As Gesa Benda, Frankfurt-based managing director at BNY Mellon Markets Group, noted in an earlier presentation, regulations have enforced a number of limitations on existing trading patterns. “However, the securities finance market is innovative enough to accommodate new product solutions,” says Benda. “At BNY Mellon we are working closely with clients to support these new structures, for instance the use of structured notes, re-insurance trust (RIT) structures and special solutions for German KVG lending under AIFMD.”
With sell-side firms effectively being penalized for cash repo on their balance sheet, they are looking at alternative instruments which are less capital intensive, such as stock loan, TRS, structured notes, pledge structures. As Ingrid Garin notes, BNY Mellon is partnering with market players to ensure buy-side firms can continue to provide liquidity to the sell side. “Access to a supply of HQLAs is crucial for the sell side, but the regulatory environment has the potential to make sourcing those assets a more challenging proposition,” she says.

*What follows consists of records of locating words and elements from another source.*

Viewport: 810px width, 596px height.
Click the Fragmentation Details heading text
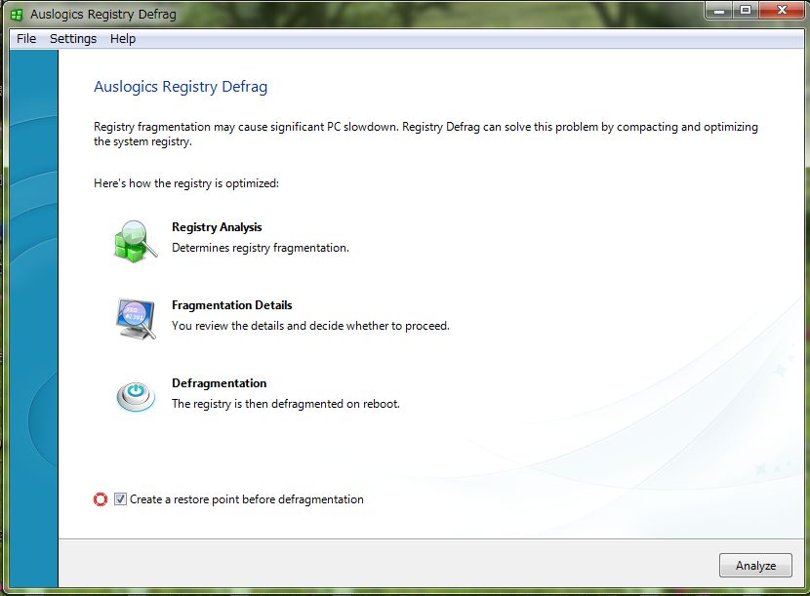click(231, 305)
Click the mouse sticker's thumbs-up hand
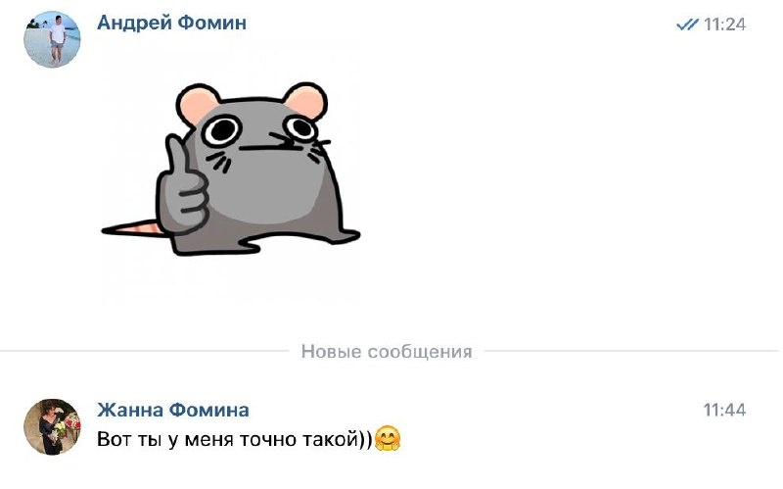The image size is (783, 489). pyautogui.click(x=182, y=186)
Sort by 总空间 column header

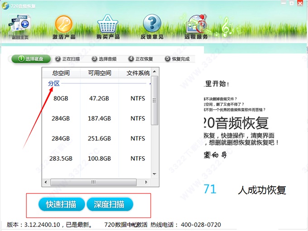coord(61,72)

“As a result, sell-side firms are looking to tri-party agents to find innovative solutions – here in Germany, for instance, by providing support under the Alternative Investment Fund Managers Directive (AIFMD) for German KVG funds so they can maintain the volume of lending trades they undertake with German depotbanks via the tri-party mechanism. A reliance on bilateral lending would see access to the supply of HQLA assets dry up.”
Demand for HQLA is being driven by the enforcement under Basel III of a 100% liquidity coverage ratio (LCR), as James Slater, executive vice president and global head of securities finance at BNY Mellon, noted in a separate presentation. Coupled with limited opportunities for overnight repo due to dealer balance sheet constraints, this trend has resulted in an increased demand for transformation trades, and a rise in the use of securities lending as a liquidity tool.
“LCR makes the supply of short- term funding and lower quality assets less attractive,” said Slater. “Since HQLAs are lower-yielding, it offers limited return on capital, plus there is also a countercyclical impact: as demand for HQLA requirements increase, holders of HQLA will ‘hoard’ these assets.”